Alancienne s’appuie aussi sur un rapport de l’EFSA (European Food Safety Authority, ou Autorité Européenne de la Sécurité Alimentaire en français), daté du 9 mars, qui indique qu’il n’y a « aucune preuve que les aliments constituent une source ou une voie de transmission ». L’institution explique ainsi que dans le cas d’épidémie de coronavirus apparentés au Covid-19, comme celui du syndrome respiratoire du Moyen-Orient (ou MERS-CoV), « la transmission via la consommation d’aliments n’a pas eu lieu. Pour l’instant, rien n’indique que ce coronavirus soit différent à cet égard ». Ainsi, si contagion il y a, ça ne peut être que d’humain à humain, via « des gouttelettes respiratoires lorsque les gens éternuent, toussent ou expirent ». « Il n’y a pas d’appréhension du côté de nos employés, poursuit Alancienne, ce sont des étudiants qui confectionnent les paniers », pour les livreurs, le site fait en revanche appel à un prestataire.
Mélanie Mâge est blogueuse, elle alimente notamment le site Consommactrice, centré sur l’ESS. Le 20 mars, elle a signé un article répertoriant toutes les AMAP et tous les sites du genre qui continuent de livrer en cette période, expliquant vouloir « soutenir au maximum les petits producteurs locaux et rester chez (elle) ». Elle s’est mise récemment à ce système de livraison. « Entre aller contaminer un supermarché, ou recevoir un panier tout en respectant les règles sanitaires, j’ai fait mon choix, explique-t-elle, mais je comprends qu’il y ait débat. Dehors, les gens ne respectent pas les distances de sécurité, donc personnellement je me mets moins en danger. Ça reste éthique et écolo pour moi, ça a pleins de points positifs, c’est pour cela que je mets en avant ces entreprises. »
Pas les seuls à faire appel à la livraison
Cité par France 3, la Ruche qui dit oui, autre plateforme de livraisons de produits locaux, se félicite également de ce boom. « D’habitude je livre 25 à 40 clients par semaine, là on est passé à 70 paniers » explique à la chaîne Lisa Desrues, qui joue les intermédiaires entre les clients et les producteurs en Loire-Atlantique,. Là aussi, l’entreprise promet que toutes les conditions d’hygiène sont respectées, des distances de sécurité jusqu’aux gestes barrière.
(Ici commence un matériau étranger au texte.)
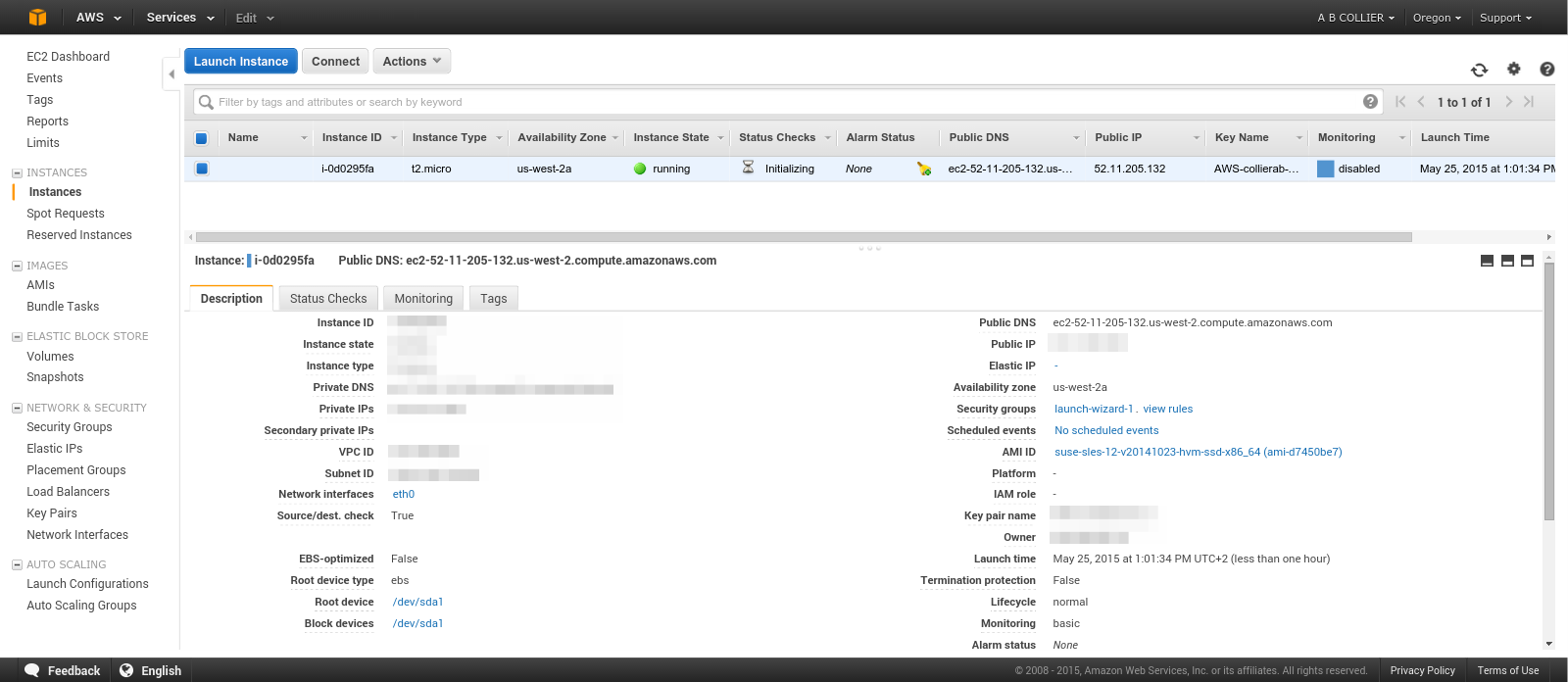This screenshot has width=1568, height=682.
Task: Click the AWS orange cube logo
Action: pos(37,17)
Sur Facebook, la marque indique ainsi la « mise en place d’une distance de sécurité, de créneaux horaires aménagés, d’un circuit de distribution ou encore d’un drive » et la « fabrication de masques et présence de personnel de santé pendant la distribution ».
À noter pour finir, que Alancienne, la Ruche qui dit oui, et les autres plateformes du genre ne sont pas les seules à continuer à faire appel à leurs livreurs en ces temps de confinement, puisque les sites de prêt à porter, ou les entreprises comme Uber eats poursuivent également leurs activités normalement, tout comme la Poste et Colissimo jusqu’à récemment(la Poste ayant néanmoins annoncé un service moins fourni et une diminution des jours ouvrés de cinq à trois à partir du 30 mars).